— Prompt —
Copy out the material without any changes, from the line containing "coordinates (1065, 132)." through the end of the material.

## BEGIN Data supplied

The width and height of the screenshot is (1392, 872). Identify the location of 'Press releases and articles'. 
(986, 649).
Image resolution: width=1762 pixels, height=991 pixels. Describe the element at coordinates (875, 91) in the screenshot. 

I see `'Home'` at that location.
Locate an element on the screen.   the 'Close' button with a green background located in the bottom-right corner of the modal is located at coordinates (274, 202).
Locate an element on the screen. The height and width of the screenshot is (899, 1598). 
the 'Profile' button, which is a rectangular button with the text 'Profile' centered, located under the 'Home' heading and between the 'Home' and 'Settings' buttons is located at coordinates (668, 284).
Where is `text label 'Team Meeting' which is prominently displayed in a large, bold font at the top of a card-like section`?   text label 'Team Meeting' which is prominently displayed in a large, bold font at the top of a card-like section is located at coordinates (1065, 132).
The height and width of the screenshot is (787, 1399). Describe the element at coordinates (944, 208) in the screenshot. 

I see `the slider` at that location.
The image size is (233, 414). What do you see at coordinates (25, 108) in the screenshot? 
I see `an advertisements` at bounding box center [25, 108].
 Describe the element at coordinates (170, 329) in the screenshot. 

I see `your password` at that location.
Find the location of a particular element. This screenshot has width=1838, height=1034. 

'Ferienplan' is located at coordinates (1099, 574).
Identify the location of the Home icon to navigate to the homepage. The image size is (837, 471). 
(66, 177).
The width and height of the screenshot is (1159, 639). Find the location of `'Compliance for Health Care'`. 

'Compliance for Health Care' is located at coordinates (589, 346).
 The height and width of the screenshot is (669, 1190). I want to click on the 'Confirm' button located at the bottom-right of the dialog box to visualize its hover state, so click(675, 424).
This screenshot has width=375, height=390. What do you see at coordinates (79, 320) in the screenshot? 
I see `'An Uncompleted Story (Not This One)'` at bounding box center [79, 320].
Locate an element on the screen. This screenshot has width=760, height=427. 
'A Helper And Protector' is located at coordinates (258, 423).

## END Data supplied

— Problem solution —
Where is `text label 'Team Meeting' which is prominently displayed in a large, bold font at the top of a card-like section`?   text label 'Team Meeting' which is prominently displayed in a large, bold font at the top of a card-like section is located at coordinates (1065, 132).
The height and width of the screenshot is (787, 1399). Describe the element at coordinates (944, 208) in the screenshot. 

I see `the slider` at that location.
The image size is (233, 414). What do you see at coordinates (25, 108) in the screenshot? 
I see `an advertisements` at bounding box center [25, 108].
 Describe the element at coordinates (170, 329) in the screenshot. 

I see `your password` at that location.
Find the location of a particular element. This screenshot has width=1838, height=1034. 

'Ferienplan' is located at coordinates (1099, 574).
Identify the location of the Home icon to navigate to the homepage. The image size is (837, 471). 
(66, 177).
The width and height of the screenshot is (1159, 639). Find the location of `'Compliance for Health Care'`. 

'Compliance for Health Care' is located at coordinates (589, 346).
 The height and width of the screenshot is (669, 1190). I want to click on the 'Confirm' button located at the bottom-right of the dialog box to visualize its hover state, so click(675, 424).
This screenshot has width=375, height=390. What do you see at coordinates (79, 320) in the screenshot? 
I see `'An Uncompleted Story (Not This One)'` at bounding box center [79, 320].
Locate an element on the screen. This screenshot has width=760, height=427. 
'A Helper And Protector' is located at coordinates (258, 423).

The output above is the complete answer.